"TROUBLES JEUX"

 

Fondation Bullukian / 18 septembre 2007

Banquet conçu et animé par Elie DURING, philosophe, professeur à l'Ecole Nationale des Beaux-Arts de Lyon et à l'Ecole d'art d'Annecy.

Avec:
Laurent JEANPIERRE
(maître de conférences en sciences politiques à l’IEP de Strasbourg);
Christophe KIHM
(critique d’art, rédacteur en chef d’art press);
Patrice MANIGLIER
(philosophe, Ecole normale supérieure et Ecole des Beaux-Arts de Montpellier);
Joseph MOUTON
(écrivain, professeur d’esthétique à la Villa Arson).

En présence de tous les "joueurs" de la Biennale.

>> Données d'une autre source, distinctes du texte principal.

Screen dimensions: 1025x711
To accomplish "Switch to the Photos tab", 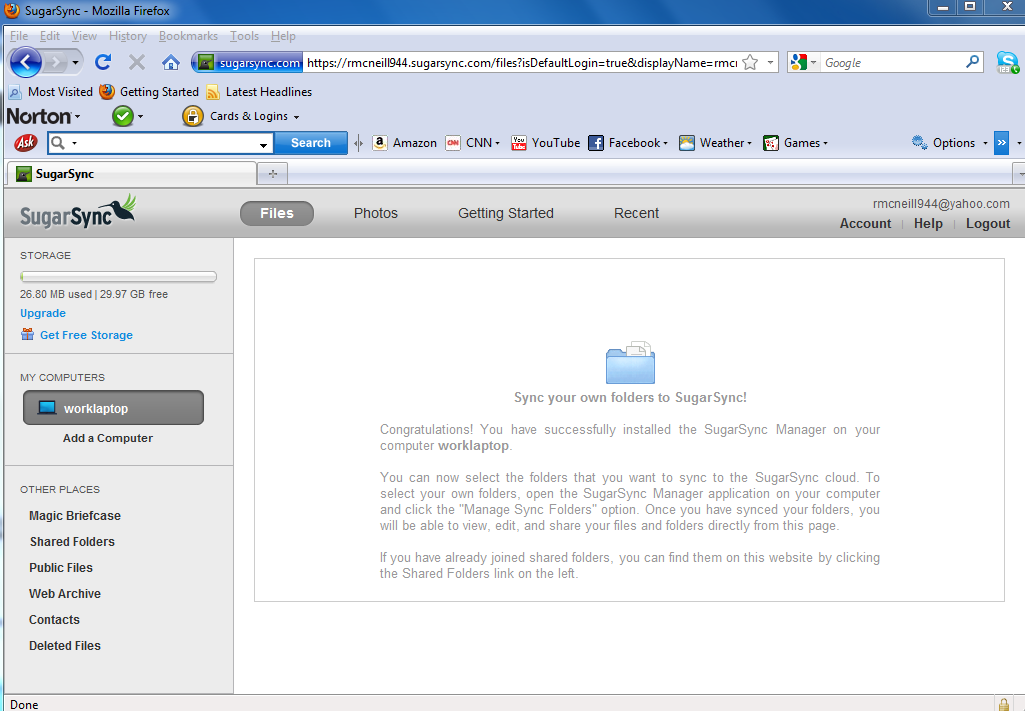I will coord(376,213).
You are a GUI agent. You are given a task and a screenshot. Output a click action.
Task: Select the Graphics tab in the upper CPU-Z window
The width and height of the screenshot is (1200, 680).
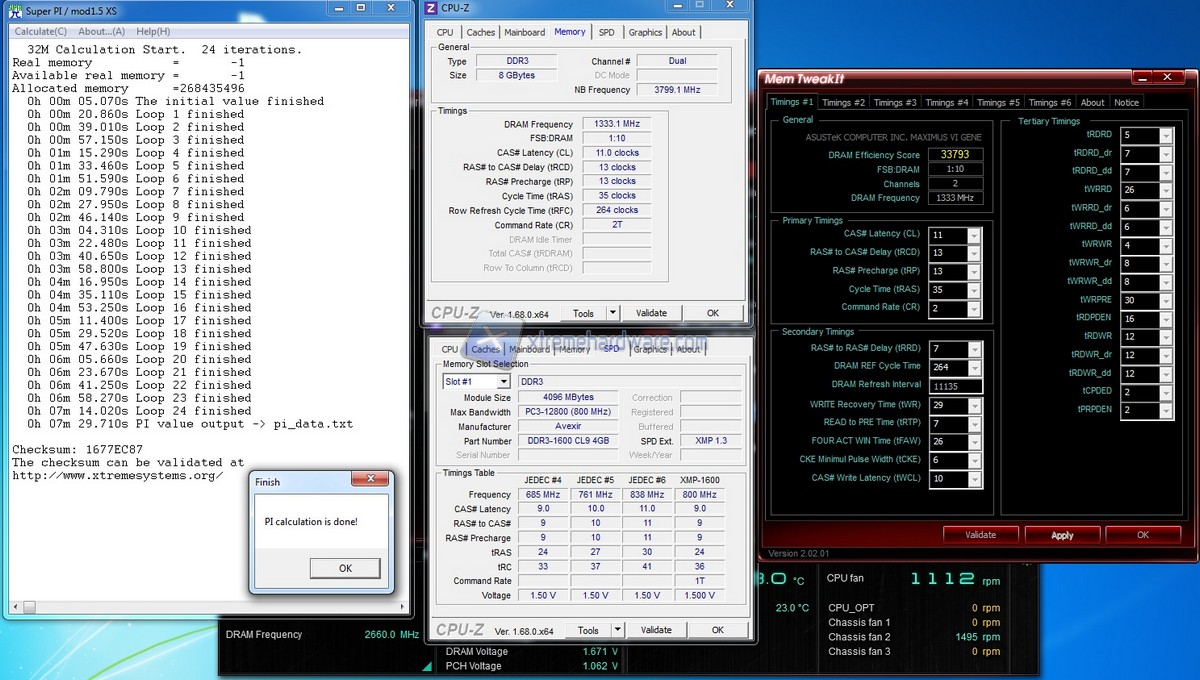point(645,32)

Quelle place, quel sens, faut-il accorder au paradigme du jeu et à la figure du joueur dans l'art contemporain, celui de la décennie en cours en particulier? Et à quoi bon tant de peine, si le Jeu s’avère une catégorie aussi épaisse que celle du Spectacle?
On soupçonne la posture ludique d'être une manière d'éluder les enjeux d'un art critique, et de perpétuer ainsi le consensus où chacun, finalement, trouve sa place: le tricheur-trickster qui fait passer son cynisme pour un naturel joueur, comme le trouble-fête qui ne dérange plus personne…
On a raison de se méfier: le jeu, comme symbole du monde de l’art, rend peut-être trop de services à la fois. Et si tous s'accordent, soit à jouer le jeu, soit à en dénoncer le dispositif, c’est encore le Jeu qui gagne, avant même que la partie n’ait commencé.
Mais de quel genre de jeu veut-on parler, en vérité? Quelle part y tiennent la compétition, le hasard, le simulacre, le vertige, pour reprendre les catégories de Caillois? Quelle idée de la règle, de la contrainte, de la limite, parvient à s'y formuler? Jeu coopératif ou jeu à somme nulle? Jeu d’échecs ou jeu de go? “Grand Jeu” ou bricolage? Jeu d’adresse? Jeu de massacre? A la fin, il faut choisir, et faire ses jeux.
On imagine, dans un agréable jardin, une sorte de joute verbale où chacun risquerait ses “coups”: un banquet, au sens platonicien. Dans les marges du jeu de l'oie expérimental de la Biennale, les convives (cinq penseurs et acteurs directs ou indirects du champ de l’art, mais aussi tous les “joueurs” présents pour l’occasion) prendraient nos questions au rebond ou en inventeraient d'autres, pour déjouer l’emprise un peu trouble de la métaphore ludique, pour y introduire, justement, un peu de jeu.